Genotipagem e pesquisa de resistência fenotípica e genética à rifampicina e isoniazida em linhagens de Mycobacterium bovis isoladas de linfonodos de bovinos de abatedouro na região centro-oeste do estado de São Paulo

Detalhes bibliográficos
Ano de defesa: 2016
Autor(a) principal: Franco, Marília Masello Junqueira [UNESP]
Orientador(a): Não Informado pela instituição
Banca de defesa: Não Informado pela instituição
Tipo de documento: Tese
Tipo de acesso: Acesso aberto
Idioma: por
Instituição de defesa: Universidade Estadual Paulista (Unesp)
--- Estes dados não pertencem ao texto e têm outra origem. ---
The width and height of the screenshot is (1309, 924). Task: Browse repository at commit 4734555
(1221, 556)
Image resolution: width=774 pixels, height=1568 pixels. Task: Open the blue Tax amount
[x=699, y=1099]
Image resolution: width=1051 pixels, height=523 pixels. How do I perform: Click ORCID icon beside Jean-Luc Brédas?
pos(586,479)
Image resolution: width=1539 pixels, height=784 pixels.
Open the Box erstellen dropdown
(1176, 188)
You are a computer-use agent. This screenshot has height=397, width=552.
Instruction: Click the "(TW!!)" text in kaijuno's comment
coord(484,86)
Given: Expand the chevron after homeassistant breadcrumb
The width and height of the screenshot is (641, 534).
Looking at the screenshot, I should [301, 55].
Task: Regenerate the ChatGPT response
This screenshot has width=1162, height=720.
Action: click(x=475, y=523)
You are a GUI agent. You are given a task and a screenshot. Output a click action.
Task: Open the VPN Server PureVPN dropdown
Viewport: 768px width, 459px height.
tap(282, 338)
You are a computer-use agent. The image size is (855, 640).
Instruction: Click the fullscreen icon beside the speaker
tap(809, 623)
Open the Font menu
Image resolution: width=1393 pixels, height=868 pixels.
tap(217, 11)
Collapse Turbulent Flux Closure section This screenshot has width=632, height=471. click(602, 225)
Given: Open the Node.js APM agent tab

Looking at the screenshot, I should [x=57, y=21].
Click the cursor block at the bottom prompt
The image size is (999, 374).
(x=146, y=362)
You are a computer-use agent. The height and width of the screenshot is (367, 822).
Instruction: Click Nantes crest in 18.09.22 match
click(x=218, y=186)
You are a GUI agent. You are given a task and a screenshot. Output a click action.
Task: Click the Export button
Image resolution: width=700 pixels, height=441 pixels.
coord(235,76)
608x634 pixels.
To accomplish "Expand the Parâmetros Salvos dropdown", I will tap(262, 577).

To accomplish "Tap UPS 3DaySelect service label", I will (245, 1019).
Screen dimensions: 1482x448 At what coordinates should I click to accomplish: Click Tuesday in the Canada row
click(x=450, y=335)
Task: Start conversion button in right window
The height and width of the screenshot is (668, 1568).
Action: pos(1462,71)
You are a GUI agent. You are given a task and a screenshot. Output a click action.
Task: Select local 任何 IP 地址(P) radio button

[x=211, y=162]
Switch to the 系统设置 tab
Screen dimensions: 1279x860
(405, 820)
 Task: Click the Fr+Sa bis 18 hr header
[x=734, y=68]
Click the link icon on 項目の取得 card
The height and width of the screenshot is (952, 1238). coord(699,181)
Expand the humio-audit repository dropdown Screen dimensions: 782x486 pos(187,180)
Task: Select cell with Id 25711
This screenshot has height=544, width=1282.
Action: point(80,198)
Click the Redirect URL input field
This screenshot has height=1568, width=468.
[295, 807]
Programa de Pós-Graduação: Não Informado pela instituição
Departamento: Não Informado pela instituição
País: Não Informado pela instituição
Palavras-chave em Português:
Link de acesso: http://hdl.handle.net/11449/143102
Resumo: A tuberculose causada por Mycobacterium bovis (bTB) é uma zoonose de distribuição mundial com ampla gama de hospedeiros. Nos países onde a bTB é prevalente, 10 a 20% dos casos de tuberculose humana são causados por M. bovis. São escassos em todo o mundo estudos que investigam a resistência à isoniazida (INH) e rifampicina (RMP) em linhagens de M. bovis de origem bovina, reservatórios silvestres, e em casos humanos de tuberculose. Foi investigada a diversidade genotípica de 67 linhagens de M. bovis isoladas de bovinos de abatedouro, obtidas de 100 linfonodos com lesão caseosa, pelas técnicas de Spoligotyping e MIRU-VNTR, bem como foi determinado o perfil fenotípico de resistência à INH e RMP pela técnica de REMA, e pesquisadas possíveis bases genéticas para resistência aos antimicrobianos. Dentre os isolados, 11 (16%) foram classificados como MDR-TB, 8 (12%) resistentes à INH e 2 (3%) resistentes à RMP. A pesquisa pelo GenoType MTBDRplus ver. 2.0 não acusou a presença de mutações em nenhum dos isolados fenotipicamente resistentes. Foram identificados 16 spoligotipos entre as linhagens. A subfamília BOV_1 predominou com 52 (77,6%) isolados, com os SIT 481, 482, 594, 665, 691, 698, 1021, 1667, 1852, 2141 e dois isolados sem shared type. A BOV_2 foi identificada em 8 (11,9%) isolados, com o SIT 683. Os SIT 982, 1851 e 1853 foram agrupados na família BOV. Dois isolados não foram classificados em família ou subfamília. A análise de MIRU-VNTR com painel de 12 MIRUs, identificou 31 isolados pertencentes ao MIT 49, um ao MIT 5 e 35 “órfãos”. A junção das análises de Spoligotyping e MIRU-VNTR possibilitou o agrupamento dos isolados em 12 clusters (contendo, ao todo, 46 isolados) e 21 isolados diferenciados em perfis únicos. Ressalta-se a elevada frequência de M. bovis nos linfonodos processados, e a multirresistência de certas linhagens a fármacos de primeira linha utilizados no tratamento humano da tuberculose, fato que gera preocupações em saúde pública. Futuros estudos são necessários para elucidar as bases da resistência aos fármacos e a ocorrência da diversidade genotípica em linhagens de M. bovis de origem bovina.